Como um raio, vemos crescer nos noticiários os casos de violência contra professores, educadores e contra alunos: tiros nas escolas, agressão a professores, ameaças, carros depredados, mais agressões a diretores e orientadores.
Muitas das agressões não foram sequer denunciadas às delegacias especializadas. Educadores ameaçados e agredidos reproduzem o que vemos em esposas agredidas: omitem a denúncia reforçando a conduta do agressor, protegido pelo anonimato. O silêncio e a nossa omissão apenas favorecem aos agressores e, no Brasil, a maioria das investigações que não envolvem famosos ou crimes graves só deslancha se as ações viram polêmica, como a professora de Indaial, que denunciou, botou a boca no mundo e conseguiu mobilização e punição contra a agressão e contra o aluno agressor.

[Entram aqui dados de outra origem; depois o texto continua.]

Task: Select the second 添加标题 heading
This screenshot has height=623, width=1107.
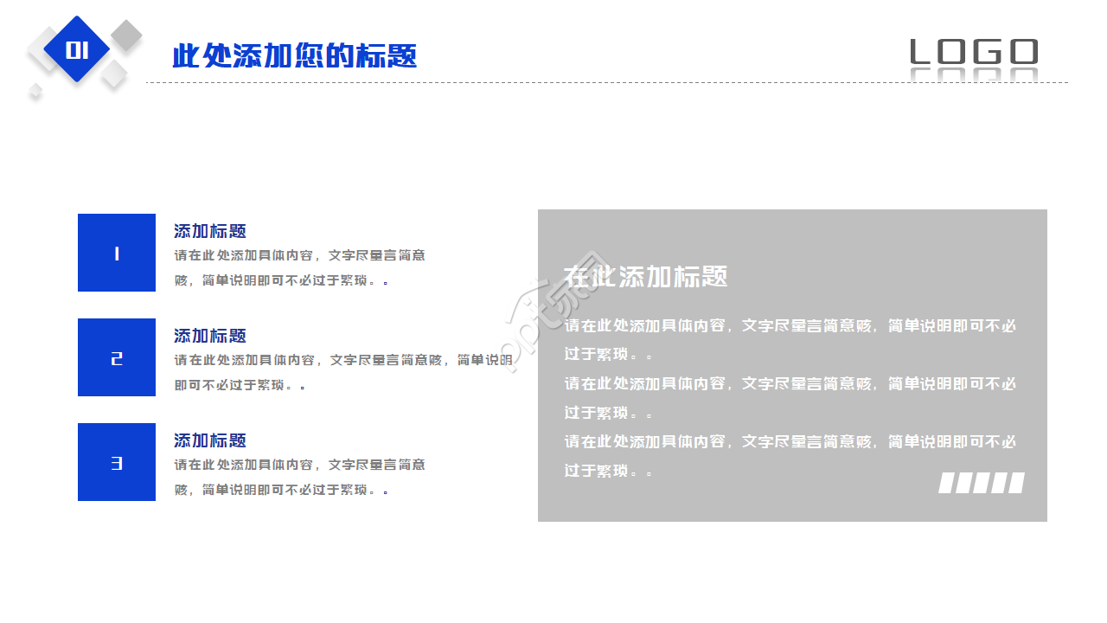Action: pyautogui.click(x=209, y=336)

Claro que, falando em aluno agressor, por trás de cada história de agressão, de violência nas escolas, há uma realidade de marginalidade, de exclusão, de miséria humana e social. Assim como nas famílias de classe média, onde um aluno pega uma arma e atira dentro da escola, há um cenário propício - mesmo que silencioso - de desequilíbrio mental, de abandono ou desestrutura afetiva. Um adolescente ou uma criança normal, criado em condições adequadas do ponto de vista emocional, social relacional e com acesso à informação e bem socializado raramente chega a agredir alguém, salvo quando provocado de forma intensa e, ainda assim, de forma leve, como empurrão ou tapa, quando muito, o que já é muito sério e jamais deve ser tolerado, admitido. Quanto maior a desestrutura, maior a rotina de desrespeito, de provocações e reações ou mesmo iniciativas que envolvem sadismo, crueldade, bullying ou atos de violência que causem ferimentos e dores fortes. Quando isto acontece no ambiente escolar, reproduz-se uma rotina dura de exclusão social, de abandono afetivo, material, de falta de ação e atitude por parte da família, dos pais, das equipes pedagógicas ou de todos juntos.
Essas faltas de atitudes, a ausência de medidas estratégicas, pensadas para serem eficazes, de assistência, apoio e recursos terapêuticos é que constroem o marginal, o bandido, o monstro sádico, o garoto sem empatia e cruel, independente de classe social ou nível instrucional dos pais. Mas é fato que as famílias que possuem recurso e alguma disposição para procurar ajuda terapêutica (psiquiatras, psicólogos) ainda buscam, ou as escolas que possuem especialistas que saibam como agir e para quem encaminhar conseguem reduzir, minimizar ou resolver a situação. O que chega aos extremos são os perfis de alunos que passaram por todos os filtros possíveis que reduziriam seus dramas, seus desequilíbrios, suas distorções da realidade. O resultado é a agressão, a violência, a ruptura com as regras sociais, formando o marginal. A escola, a família e os órgãos do governo precisam se atentar para ações preventivas, e parar para repensar as posturas adotadas para prevenir e, sobretudo, que admitamos: NÃO, não estamos preparados para salvar os alunos transgressores de si mesmos, nem de proteger os alunos e professores de serem vítimas. Precisamos repensar e tomar um rumo de conter a violência.
Dedico este artigo a meu vice-diretor e amigo João Carlos, agredido ontem por um aluno de 14 anos, que várias vezes transgrediu, que tentamos recuperar, mas que do alto de suas carências e frente à inoperância do Estado, ainda adentrava a escola para usá-la como depositorio de suas desestruturas.